WRITTEN EXERCISE: Turn every line of data below into a numbered list and leave out the blank lines.

EXERCISE MATERIALS:
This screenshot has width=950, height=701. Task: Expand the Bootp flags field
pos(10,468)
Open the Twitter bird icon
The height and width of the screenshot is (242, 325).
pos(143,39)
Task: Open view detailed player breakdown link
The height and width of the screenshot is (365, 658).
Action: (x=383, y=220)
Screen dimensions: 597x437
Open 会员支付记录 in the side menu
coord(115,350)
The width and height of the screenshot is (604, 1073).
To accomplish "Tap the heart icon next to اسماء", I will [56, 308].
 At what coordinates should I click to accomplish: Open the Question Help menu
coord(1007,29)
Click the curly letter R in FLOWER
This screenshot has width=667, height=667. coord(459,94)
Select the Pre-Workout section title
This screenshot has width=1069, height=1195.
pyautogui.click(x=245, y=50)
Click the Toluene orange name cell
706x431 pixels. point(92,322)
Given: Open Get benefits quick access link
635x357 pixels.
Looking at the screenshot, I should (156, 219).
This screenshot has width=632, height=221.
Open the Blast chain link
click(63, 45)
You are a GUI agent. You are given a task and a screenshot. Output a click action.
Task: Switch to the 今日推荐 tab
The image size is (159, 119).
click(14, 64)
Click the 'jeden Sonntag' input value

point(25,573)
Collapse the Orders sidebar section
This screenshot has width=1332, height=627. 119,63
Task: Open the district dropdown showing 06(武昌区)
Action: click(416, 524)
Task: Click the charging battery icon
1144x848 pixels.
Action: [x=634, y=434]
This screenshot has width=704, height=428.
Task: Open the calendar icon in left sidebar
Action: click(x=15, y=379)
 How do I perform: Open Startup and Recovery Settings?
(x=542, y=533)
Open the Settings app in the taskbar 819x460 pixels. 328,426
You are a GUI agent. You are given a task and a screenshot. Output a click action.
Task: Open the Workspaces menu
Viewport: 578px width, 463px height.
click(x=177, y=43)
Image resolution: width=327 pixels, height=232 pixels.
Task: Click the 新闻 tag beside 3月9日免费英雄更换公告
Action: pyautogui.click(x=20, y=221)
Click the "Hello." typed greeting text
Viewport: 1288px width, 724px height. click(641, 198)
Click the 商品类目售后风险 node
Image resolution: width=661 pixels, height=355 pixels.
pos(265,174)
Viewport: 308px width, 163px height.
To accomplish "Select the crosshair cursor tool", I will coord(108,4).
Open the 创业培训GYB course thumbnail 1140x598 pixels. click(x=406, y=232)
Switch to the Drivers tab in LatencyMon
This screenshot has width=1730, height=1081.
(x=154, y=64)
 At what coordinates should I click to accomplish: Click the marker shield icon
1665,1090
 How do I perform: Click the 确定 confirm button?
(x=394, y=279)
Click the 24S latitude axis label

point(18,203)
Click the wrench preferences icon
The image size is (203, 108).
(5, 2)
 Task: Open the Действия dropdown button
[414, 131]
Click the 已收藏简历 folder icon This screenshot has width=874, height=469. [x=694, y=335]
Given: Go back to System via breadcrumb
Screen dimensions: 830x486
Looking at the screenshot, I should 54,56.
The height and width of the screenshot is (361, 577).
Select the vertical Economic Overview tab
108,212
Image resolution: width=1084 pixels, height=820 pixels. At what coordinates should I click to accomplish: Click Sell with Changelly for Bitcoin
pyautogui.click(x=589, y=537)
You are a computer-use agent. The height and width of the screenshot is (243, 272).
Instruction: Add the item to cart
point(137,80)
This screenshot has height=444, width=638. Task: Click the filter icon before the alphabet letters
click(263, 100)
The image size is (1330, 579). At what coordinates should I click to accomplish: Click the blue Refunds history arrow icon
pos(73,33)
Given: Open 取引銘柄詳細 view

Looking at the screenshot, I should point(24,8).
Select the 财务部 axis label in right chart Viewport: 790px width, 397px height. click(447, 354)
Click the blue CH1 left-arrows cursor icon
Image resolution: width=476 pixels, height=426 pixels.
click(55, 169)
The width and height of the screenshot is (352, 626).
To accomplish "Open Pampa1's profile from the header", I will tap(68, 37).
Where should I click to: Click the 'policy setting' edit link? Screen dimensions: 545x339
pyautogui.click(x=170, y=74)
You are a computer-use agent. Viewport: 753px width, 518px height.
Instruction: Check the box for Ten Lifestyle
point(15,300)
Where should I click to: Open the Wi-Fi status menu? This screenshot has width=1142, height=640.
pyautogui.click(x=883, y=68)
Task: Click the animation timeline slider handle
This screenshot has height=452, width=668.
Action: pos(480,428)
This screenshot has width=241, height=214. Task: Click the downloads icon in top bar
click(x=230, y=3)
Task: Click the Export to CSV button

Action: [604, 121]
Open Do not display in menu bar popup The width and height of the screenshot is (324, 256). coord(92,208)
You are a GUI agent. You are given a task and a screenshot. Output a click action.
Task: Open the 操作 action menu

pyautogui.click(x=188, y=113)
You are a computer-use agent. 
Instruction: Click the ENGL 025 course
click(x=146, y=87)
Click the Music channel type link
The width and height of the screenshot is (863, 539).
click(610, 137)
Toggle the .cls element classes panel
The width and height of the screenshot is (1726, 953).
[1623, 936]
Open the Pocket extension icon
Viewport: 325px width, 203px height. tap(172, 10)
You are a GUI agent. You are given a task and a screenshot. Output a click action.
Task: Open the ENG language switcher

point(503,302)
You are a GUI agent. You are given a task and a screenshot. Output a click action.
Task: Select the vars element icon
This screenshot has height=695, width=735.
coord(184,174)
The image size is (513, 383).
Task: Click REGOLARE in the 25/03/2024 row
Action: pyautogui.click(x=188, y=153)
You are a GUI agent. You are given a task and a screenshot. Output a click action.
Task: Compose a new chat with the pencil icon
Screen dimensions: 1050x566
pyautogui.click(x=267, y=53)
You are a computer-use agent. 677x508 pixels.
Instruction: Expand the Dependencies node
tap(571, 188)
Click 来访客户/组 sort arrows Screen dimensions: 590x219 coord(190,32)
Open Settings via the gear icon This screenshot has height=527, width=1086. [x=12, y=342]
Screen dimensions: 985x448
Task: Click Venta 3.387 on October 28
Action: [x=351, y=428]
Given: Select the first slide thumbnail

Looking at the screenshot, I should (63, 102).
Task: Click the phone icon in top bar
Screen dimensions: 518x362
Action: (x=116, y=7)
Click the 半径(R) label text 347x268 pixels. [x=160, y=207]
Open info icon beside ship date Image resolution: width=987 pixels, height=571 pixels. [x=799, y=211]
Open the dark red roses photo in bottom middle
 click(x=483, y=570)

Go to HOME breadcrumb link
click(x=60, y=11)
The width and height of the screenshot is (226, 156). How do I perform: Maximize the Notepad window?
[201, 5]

ANSWER TO THIS TASK:
1. This screenshot has width=950, height=701. Task: Expand the Bootp flags field
2. pos(10,468)
3. Open the Twitter bird icon
4. The height and width of the screenshot is (242, 325).
5. pos(143,39)
6. Task: Open view detailed player breakdown link
7. The height and width of the screenshot is (365, 658).
8. Action: (x=383, y=220)
9. Screen dimensions: 597x437
10. Open 会员支付记录 in the side menu
11. coord(115,350)
12. The width and height of the screenshot is (604, 1073).
13. To accomplish "Tap the heart icon next to اسماء", I will [56, 308].
14.  At what coordinates should I click to accomplish: Open the Question Help menu
15. coord(1007,29)
16. Click the curly letter R in FLOWER
17. This screenshot has width=667, height=667. coord(459,94)
18. Select the Pre-Workout section title
19. This screenshot has width=1069, height=1195.
20. pyautogui.click(x=245, y=50)
21. Click the Toluene orange name cell
22. 706x431 pixels. point(92,322)
23. Given: Open Get benefits quick access link
24. 635x357 pixels.
25. Looking at the screenshot, I should (156, 219).
26. This screenshot has width=632, height=221.
27. Open the Blast chain link
28. click(63, 45)
29. You are a GUI agent. You are given a task and a screenshot. Output a click action.
30. Task: Switch to the 今日推荐 tab
31. The image size is (159, 119).
32. click(14, 64)
33. Click the 'jeden Sonntag' input value
34. point(25,573)
35. Collapse the Orders sidebar section
36. This screenshot has width=1332, height=627. 119,63
37. Task: Open the district dropdown showing 06(武昌区)
38. Action: click(416, 524)
39. Task: Click the charging battery icon
40. 1144x848 pixels.
41. Action: [x=634, y=434]
42. This screenshot has width=704, height=428.
43. Task: Open the calendar icon in left sidebar
44. Action: click(x=15, y=379)
45.  How do I perform: Open Startup and Recovery Settings?
46. (x=542, y=533)
47. Open the Settings app in the taskbar 819x460 pixels. 328,426
48. You are a GUI agent. You are given a task and a screenshot. Output a click action.
49. Task: Open the Workspaces menu
50. Viewport: 578px width, 463px height.
51. click(x=177, y=43)
52. Image resolution: width=327 pixels, height=232 pixels.
53. Task: Click the 新闻 tag beside 3月9日免费英雄更换公告
54. Action: pyautogui.click(x=20, y=221)
55. Click the "Hello." typed greeting text
56. Viewport: 1288px width, 724px height. click(641, 198)
57. Click the 商品类目售后风险 node
58. Image resolution: width=661 pixels, height=355 pixels.
59. pos(265,174)
60. Viewport: 308px width, 163px height.
61. To accomplish "Select the crosshair cursor tool", I will coord(108,4).
62. Open the 创业培训GYB course thumbnail 1140x598 pixels. click(x=406, y=232)
63. Switch to the Drivers tab in LatencyMon
64. This screenshot has width=1730, height=1081.
65. (x=154, y=64)
66.  At what coordinates should I click to accomplish: Click the marker shield icon
67. 1665,1090
68.  How do I perform: Click the 确定 confirm button?
69. (x=394, y=279)
70. Click the 24S latitude axis label
71. point(18,203)
72. Click the wrench preferences icon
73. The image size is (203, 108).
74. (5, 2)
75.  Task: Open the Действия dropdown button
76. [414, 131]
77. Click the 已收藏简历 folder icon This screenshot has width=874, height=469. [x=694, y=335]
78. Given: Go back to System via breadcrumb
79. Screen dimensions: 830x486
80. Looking at the screenshot, I should 54,56.
81. The height and width of the screenshot is (361, 577).
82. Select the vertical Economic Overview tab
83. 108,212
84. Image resolution: width=1084 pixels, height=820 pixels. At what coordinates should I click to accomplish: Click Sell with Changelly for Bitcoin
85. pyautogui.click(x=589, y=537)
86. You are a computer-use agent. The height and width of the screenshot is (243, 272).
87. Instruction: Add the item to cart
88. point(137,80)
89. This screenshot has height=444, width=638. Task: Click the filter icon before the alphabet letters
90. click(263, 100)
91. The image size is (1330, 579). At what coordinates should I click to accomplish: Click the blue Refunds history arrow icon
92. pos(73,33)
93. Given: Open 取引銘柄詳細 view
94. Looking at the screenshot, I should point(24,8).
95. Select the 财务部 axis label in right chart Viewport: 790px width, 397px height. click(447, 354)
96. Click the blue CH1 left-arrows cursor icon
97. Image resolution: width=476 pixels, height=426 pixels.
98. click(55, 169)
99. The width and height of the screenshot is (352, 626).
100. To accomplish "Open Pampa1's profile from the header", I will tap(68, 37).
101. Where should I click to: Click the 'policy setting' edit link? Screen dimensions: 545x339
102. pyautogui.click(x=170, y=74)
103. You are a computer-use agent. Viewport: 753px width, 518px height.
104. Instruction: Check the box for Ten Lifestyle
105. point(15,300)
106. Where should I click to: Open the Wi-Fi status menu? This screenshot has width=1142, height=640.
107. pyautogui.click(x=883, y=68)
108. Task: Click the animation timeline slider handle
109. This screenshot has height=452, width=668.
110. Action: pos(480,428)
111. This screenshot has width=241, height=214. Task: Click the downloads icon in top bar
112. click(x=230, y=3)
113. Task: Click the Export to CSV button
114. Action: [604, 121]
115. Open Do not display in menu bar popup The width and height of the screenshot is (324, 256). coord(92,208)
116. You are a GUI agent. You are given a task and a screenshot. Output a click action.
117. Task: Open the 操作 action menu
118. pyautogui.click(x=188, y=113)
119. You are a computer-use agent. 
120. Instruction: Click the ENGL 025 course
121. click(x=146, y=87)
122. Click the Music channel type link
123. The width and height of the screenshot is (863, 539).
124. click(610, 137)
125. Toggle the .cls element classes panel
126. The width and height of the screenshot is (1726, 953).
127. [1623, 936]
128. Open the Pocket extension icon
129. Viewport: 325px width, 203px height. tap(172, 10)
130. You are a GUI agent. You are given a task and a screenshot. Output a click action.
131. Task: Open the ENG language switcher
132. point(503,302)
133. You are a GUI agent. You are given a task and a screenshot. Output a click action.
134. Task: Select the vars element icon
135. This screenshot has height=695, width=735.
136. coord(184,174)
137. The image size is (513, 383).
138. Task: Click REGOLARE in the 25/03/2024 row
139. Action: pyautogui.click(x=188, y=153)
140. You are a GUI agent. You are given a task and a screenshot. Output a click action.
141. Task: Compose a new chat with the pencil icon
142. Screen dimensions: 1050x566
143. pyautogui.click(x=267, y=53)
144. You are a computer-use agent. 677x508 pixels.
145. Instruction: Expand the Dependencies node
146. tap(571, 188)
147. Click 来访客户/组 sort arrows Screen dimensions: 590x219 coord(190,32)
148. Open Settings via the gear icon This screenshot has height=527, width=1086. [x=12, y=342]
149. Screen dimensions: 985x448
150. Task: Click Venta 3.387 on October 28
151. Action: [x=351, y=428]
152. Given: Select the first slide thumbnail
153. Looking at the screenshot, I should (63, 102).
154. Task: Click the phone icon in top bar
155. Screen dimensions: 518x362
156. Action: (x=116, y=7)
157. Click the 半径(R) label text 347x268 pixels. [x=160, y=207]
158. Open info icon beside ship date Image resolution: width=987 pixels, height=571 pixels. [x=799, y=211]
159. Open the dark red roses photo in bottom middle
160.  click(x=483, y=570)
161. Go to HOME breadcrumb link
162. click(x=60, y=11)
163. The width and height of the screenshot is (226, 156). How do I perform: Maximize the Notepad window?
164. [201, 5]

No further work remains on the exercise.